Reproduce exactly the opening lines of the listing, stopping after the line that contains "Click the blue status orb for E: drive" and including it.

§ DATA FOR ANALYSIS
⁂

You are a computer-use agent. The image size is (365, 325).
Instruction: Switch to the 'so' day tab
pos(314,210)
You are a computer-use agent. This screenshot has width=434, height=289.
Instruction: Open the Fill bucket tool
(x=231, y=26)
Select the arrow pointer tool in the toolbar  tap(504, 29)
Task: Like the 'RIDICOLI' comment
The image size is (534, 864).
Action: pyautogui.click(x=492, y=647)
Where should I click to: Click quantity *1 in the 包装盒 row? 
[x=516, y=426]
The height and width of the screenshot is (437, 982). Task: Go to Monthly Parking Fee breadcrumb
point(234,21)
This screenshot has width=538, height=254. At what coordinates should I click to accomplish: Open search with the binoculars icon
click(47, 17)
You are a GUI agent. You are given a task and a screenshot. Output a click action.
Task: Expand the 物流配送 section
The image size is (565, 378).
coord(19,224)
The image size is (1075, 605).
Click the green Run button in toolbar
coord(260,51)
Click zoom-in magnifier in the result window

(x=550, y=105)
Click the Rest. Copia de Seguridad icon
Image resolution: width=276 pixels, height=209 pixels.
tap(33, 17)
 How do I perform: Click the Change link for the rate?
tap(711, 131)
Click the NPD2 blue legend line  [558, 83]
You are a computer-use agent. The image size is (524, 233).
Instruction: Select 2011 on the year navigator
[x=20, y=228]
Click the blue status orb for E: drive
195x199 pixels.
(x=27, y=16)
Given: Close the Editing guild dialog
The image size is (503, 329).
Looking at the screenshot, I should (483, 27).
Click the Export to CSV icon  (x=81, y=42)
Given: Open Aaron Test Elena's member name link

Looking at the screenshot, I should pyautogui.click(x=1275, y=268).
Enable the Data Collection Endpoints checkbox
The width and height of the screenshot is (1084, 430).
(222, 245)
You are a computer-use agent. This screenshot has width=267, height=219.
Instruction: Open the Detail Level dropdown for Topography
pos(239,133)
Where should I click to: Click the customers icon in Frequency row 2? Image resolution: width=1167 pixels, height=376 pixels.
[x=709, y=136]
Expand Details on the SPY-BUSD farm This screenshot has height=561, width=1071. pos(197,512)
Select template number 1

⁂

§ EXPECTED ANSWER
You are a computer-use agent. The image size is (365, 325).
Instruction: Switch to the 'so' day tab
pos(314,210)
You are a computer-use agent. This screenshot has width=434, height=289.
Instruction: Open the Fill bucket tool
(x=231, y=26)
Select the arrow pointer tool in the toolbar  tap(504, 29)
Task: Like the 'RIDICOLI' comment
The image size is (534, 864).
Action: pyautogui.click(x=492, y=647)
Where should I click to: Click quantity *1 in the 包装盒 row? 
[x=516, y=426]
The height and width of the screenshot is (437, 982). Task: Go to Monthly Parking Fee breadcrumb
point(234,21)
This screenshot has width=538, height=254. At what coordinates should I click to accomplish: Open search with the binoculars icon
click(47, 17)
You are a GUI agent. You are given a task and a screenshot. Output a click action.
Task: Expand the 物流配送 section
The image size is (565, 378).
coord(19,224)
The image size is (1075, 605).
Click the green Run button in toolbar
coord(260,51)
Click zoom-in magnifier in the result window

(x=550, y=105)
Click the Rest. Copia de Seguridad icon
Image resolution: width=276 pixels, height=209 pixels.
tap(33, 17)
 How do I perform: Click the Change link for the rate?
tap(711, 131)
Click the NPD2 blue legend line  [558, 83]
You are a computer-use agent. The image size is (524, 233).
Instruction: Select 2011 on the year navigator
[x=20, y=228]
Click the blue status orb for E: drive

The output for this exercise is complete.